━━━━━ Teks Halaman
Selasa, 15 November 2011

Badminton SESEA Games Beregu Putri: “Emas pun Berganti Perak”



Emas pertama Badminton yang diharapkan mampu disumbangkan oleh tim beregu Putri Indoneisa akhirnya harus kandas setelah Ganda Kedua, Vita Marisa/Liliyana Natsir menyerah dari ganda Thailand Savitree Amitrapai/Saralee Thoungthongkam 21-19, 16-21, 24-22 di partai keempat.  Dalam tiga partai sebelumnya, Thailand memimpin 2-1 melalui dua tunggalnya Prontip dan Inthanon yang masing-masing mengalahkan Lindaweni dan Firdasari, sementara kemenangan Indonesia disumbangkan ganda pertama Anneke Agustine/Nitya Khrisninda Maheswari yang mengalahkan Duanganong Aroonkesorn/Kunchala Voravichitchaiku dengan straight set.  Kekalahan yang cukup menyesakkan bagi pecinta Badminton Indonesia, terkhusus mereka yang hadir dan memebrikan dukungan langsung di ISTORA, terlebih setelah Vita/Lili sempat mendapat beberapa kali kesempatan game point.
━━━━━━━━━━
* **Latihan Tertulis**: Lanjutkan berita tentang kekalahan tim beregu putri Indonesia di SEA Games mulai sesudah kalimat terakhirnya. Item-item ini diambil dari sumber lain.
━━━━━ Catatan Data
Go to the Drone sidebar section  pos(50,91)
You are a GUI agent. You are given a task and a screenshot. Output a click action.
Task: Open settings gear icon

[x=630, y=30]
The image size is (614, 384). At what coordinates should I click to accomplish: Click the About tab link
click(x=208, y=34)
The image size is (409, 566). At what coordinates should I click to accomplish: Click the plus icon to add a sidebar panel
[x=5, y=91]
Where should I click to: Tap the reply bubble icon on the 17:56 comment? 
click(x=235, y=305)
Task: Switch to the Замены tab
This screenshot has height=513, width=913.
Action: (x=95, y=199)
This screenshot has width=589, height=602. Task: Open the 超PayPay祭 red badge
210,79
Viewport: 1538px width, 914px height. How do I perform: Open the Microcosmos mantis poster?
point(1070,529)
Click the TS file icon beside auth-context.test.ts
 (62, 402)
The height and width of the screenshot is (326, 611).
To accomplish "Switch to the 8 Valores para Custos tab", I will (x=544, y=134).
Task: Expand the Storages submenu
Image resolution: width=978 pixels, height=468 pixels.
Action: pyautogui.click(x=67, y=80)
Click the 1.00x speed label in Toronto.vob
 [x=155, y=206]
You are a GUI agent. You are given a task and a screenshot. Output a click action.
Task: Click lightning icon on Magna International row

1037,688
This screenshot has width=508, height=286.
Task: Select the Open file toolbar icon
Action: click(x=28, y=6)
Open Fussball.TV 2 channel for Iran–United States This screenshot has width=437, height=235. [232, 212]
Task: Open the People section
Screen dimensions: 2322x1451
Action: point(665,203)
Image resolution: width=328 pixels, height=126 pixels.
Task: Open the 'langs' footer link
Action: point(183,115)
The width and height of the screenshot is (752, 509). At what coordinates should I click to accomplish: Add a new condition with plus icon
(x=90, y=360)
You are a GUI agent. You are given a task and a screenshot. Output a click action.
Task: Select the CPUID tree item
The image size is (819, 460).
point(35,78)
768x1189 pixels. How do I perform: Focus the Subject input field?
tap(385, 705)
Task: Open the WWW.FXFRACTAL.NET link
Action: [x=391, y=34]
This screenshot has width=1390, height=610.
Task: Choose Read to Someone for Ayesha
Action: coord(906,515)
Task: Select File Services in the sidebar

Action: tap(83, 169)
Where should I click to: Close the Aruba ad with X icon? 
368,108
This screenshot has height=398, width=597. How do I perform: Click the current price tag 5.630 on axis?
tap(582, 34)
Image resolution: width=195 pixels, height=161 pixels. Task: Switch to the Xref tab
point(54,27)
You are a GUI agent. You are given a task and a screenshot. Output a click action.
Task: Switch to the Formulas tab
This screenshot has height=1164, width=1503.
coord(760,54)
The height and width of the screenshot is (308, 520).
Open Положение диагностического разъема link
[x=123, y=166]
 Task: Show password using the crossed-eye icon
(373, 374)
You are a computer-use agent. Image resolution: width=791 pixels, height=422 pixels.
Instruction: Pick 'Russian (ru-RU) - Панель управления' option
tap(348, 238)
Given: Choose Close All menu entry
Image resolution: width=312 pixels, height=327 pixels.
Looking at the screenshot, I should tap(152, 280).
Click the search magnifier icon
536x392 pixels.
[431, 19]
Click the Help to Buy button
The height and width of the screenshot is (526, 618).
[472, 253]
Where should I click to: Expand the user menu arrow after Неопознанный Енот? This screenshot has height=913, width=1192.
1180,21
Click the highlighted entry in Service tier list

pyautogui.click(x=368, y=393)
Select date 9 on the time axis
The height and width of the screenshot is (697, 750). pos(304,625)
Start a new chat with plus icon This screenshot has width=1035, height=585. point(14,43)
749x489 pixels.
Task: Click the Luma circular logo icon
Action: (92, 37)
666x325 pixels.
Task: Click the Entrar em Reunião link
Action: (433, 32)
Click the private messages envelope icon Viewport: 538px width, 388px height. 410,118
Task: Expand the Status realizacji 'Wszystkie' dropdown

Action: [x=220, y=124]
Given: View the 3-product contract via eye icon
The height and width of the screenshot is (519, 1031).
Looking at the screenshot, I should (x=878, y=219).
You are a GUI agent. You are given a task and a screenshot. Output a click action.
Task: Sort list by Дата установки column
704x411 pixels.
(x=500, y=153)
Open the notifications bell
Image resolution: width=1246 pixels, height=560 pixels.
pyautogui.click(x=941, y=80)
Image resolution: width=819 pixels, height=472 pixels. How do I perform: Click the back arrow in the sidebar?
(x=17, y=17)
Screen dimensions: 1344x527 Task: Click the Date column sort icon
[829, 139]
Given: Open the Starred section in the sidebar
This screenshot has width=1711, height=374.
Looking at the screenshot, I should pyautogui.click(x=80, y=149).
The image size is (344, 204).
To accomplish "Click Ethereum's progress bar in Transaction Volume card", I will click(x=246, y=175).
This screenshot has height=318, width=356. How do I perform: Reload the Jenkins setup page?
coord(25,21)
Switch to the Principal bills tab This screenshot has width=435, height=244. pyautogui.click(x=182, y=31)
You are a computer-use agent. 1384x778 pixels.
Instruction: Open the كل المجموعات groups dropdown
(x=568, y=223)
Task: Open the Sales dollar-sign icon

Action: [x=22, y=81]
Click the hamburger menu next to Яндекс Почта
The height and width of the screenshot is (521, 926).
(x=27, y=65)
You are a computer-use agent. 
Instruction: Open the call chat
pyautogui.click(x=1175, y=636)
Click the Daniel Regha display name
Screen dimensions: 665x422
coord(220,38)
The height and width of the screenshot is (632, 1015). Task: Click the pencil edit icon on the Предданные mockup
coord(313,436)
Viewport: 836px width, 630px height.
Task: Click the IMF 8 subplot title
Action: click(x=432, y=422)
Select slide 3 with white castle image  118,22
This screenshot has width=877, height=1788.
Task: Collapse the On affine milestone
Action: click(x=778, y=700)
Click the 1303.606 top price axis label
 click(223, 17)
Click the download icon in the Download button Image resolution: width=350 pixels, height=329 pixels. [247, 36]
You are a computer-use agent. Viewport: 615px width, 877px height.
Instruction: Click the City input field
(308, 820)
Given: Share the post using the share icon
━━━━━━━━━━
* **Hasil di Bawah**:
Tim Bulu tangkis Putri Thailand Memamerkan Medali Emasnya

Kekalahan ini bagi penulis pribadi sebagai pecinta badminton tentu sama sekali tidak menyenangkan, namun untuk dikatakan menyakitkan pun sebenarnya tidak terlalu karena pada dasarnya hasil ini untuk saat ini bisa dikatakan sebagai hasil  terbaik.  Sedari awal, Indonesia memang diunggulkan di tempat kedua di bawah Thailand, sang peraih emas.  Penentuan posisi unggulan ditentukan oleh akumulasi peringkat para pemainnnya.  Jika kemudian kita berada di peringkat kedua, artinya secara keseluruhan peringkat pemain kita berada di bawah pemain Thailannd.  Fakta  ini sedikit banyak membuktikan bahwa hari ini prestasi Badminton Indonesia, khususnya di sektor putri, belum bisa kembali setangguh dahulu bahkan tidak lebih tangguh dari era Piala Uber lalu.  Postingan ini penulis buat sama sekali bukan untuk kepentingan provokasi atau lebih jauh untuk menebar pesimisme serta bentuk sinisme pada Badminton Indonesia.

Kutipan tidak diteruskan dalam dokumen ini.